DOCUMENT TEXT:
********

# αλλοι κούνησαν το κεφάλι



## arathrak

The word I'm wondering about is *κούνησαν*.

From the context (someone comes in and complains) it's unclear, but is it likely to be NODDED  or SHOOK here?

They have obviously different meanings; one agreeing with the speaker and the other disapproving but the dictionary tells me both words are translated the same.

Thanks!


----------



## Andrious

I'd say nodded, socially speaking. At least here in Greece, you shake your head as a reply, not just to express disapproval. Grammatically, it can have both meanings.


----------



## dmtrs

I would not be sure, it might also be the opposite; you'll have to post a larger fragment of the text in order to get an answer.


----------



## arathrak

Thanks for those - unfortunately the context doesn't help. It's a throwaway line where people could be positive or negative.

I suspect it's NODDED in agreement, but it could be SHOOK. Imagine people talking about Brexit; someone might nod in agreement with the speaker; others might shake their head, not in disagreement but in general resignation at the whole situation.


----------



## Helleno File

I have a degree of "Schadenfreude" (sorry!) in the fact that native speakers are unsure about this as well without further context.  How would you say nod in Greek meaning to show, agreement, although it can mean other things. A dictionary gives "γνέφω καταφατικά", presumably με το κεφάλι. Seems clumsy/formal to me.

On non-verbal Greek I remember a textbook  possibly 30 years ago explaining that slowly moving the head upwards meant no. There was even a drawing of an old Greek man in a cap who was possibly a well-known character. Is this still true?

In the context of animals κουνάω την ουρά means wagging a tail.

********

INFORMATION SUPPLIED:
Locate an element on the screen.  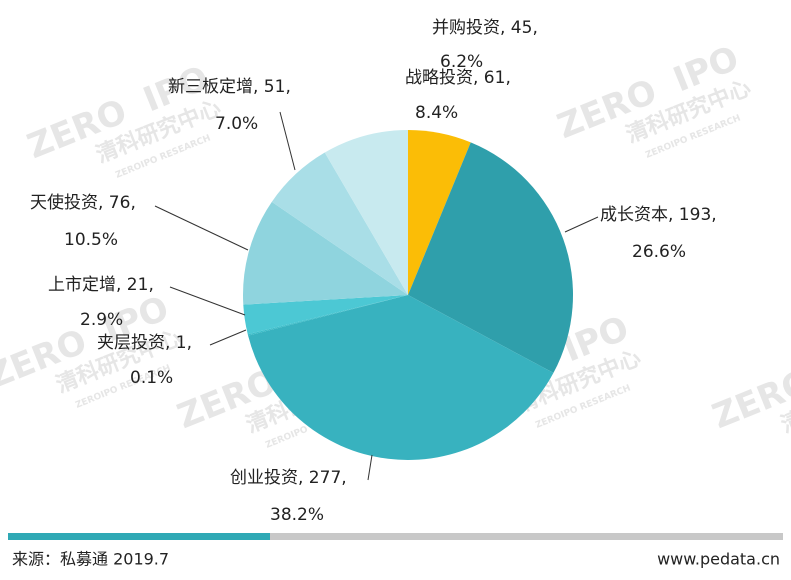
data-label: 夹层投资, 1, is located at coordinates (144, 343).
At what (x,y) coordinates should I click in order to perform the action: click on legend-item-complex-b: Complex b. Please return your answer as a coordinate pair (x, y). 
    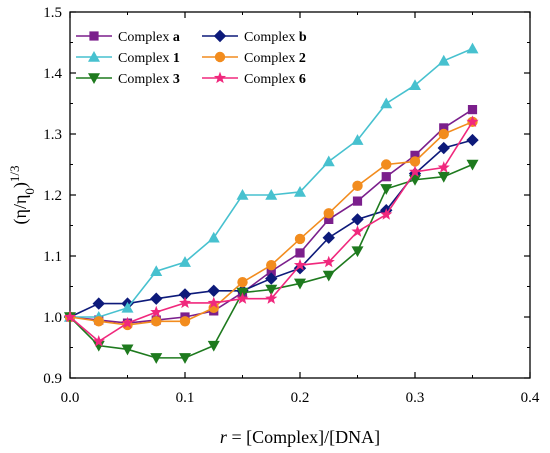
    Looking at the image, I should click on (254, 37).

********

ACTIVITY: Print word for word the passage of the κούνησαν thread that begins at "I have a degree" and stops after "this still true?". Work from the κούνησαν thread alone.

EXERCISE RESULT:
I have a degree of "Schadenfreude" (sorry!) in the fact that native speakers are unsure about this as well without further context.  How would you say nod in Greek meaning to show, agreement, although it can mean other things. A dictionary gives "γνέφω καταφατικά", presumably με το κεφάλι. Seems clumsy/formal to me.

On non-verbal Greek I remember a textbook  possibly 30 years ago explaining that slowly moving the head upwards meant no. There was even a drawing of an old Greek man in a cap who was possibly a well-known character. Is this still true?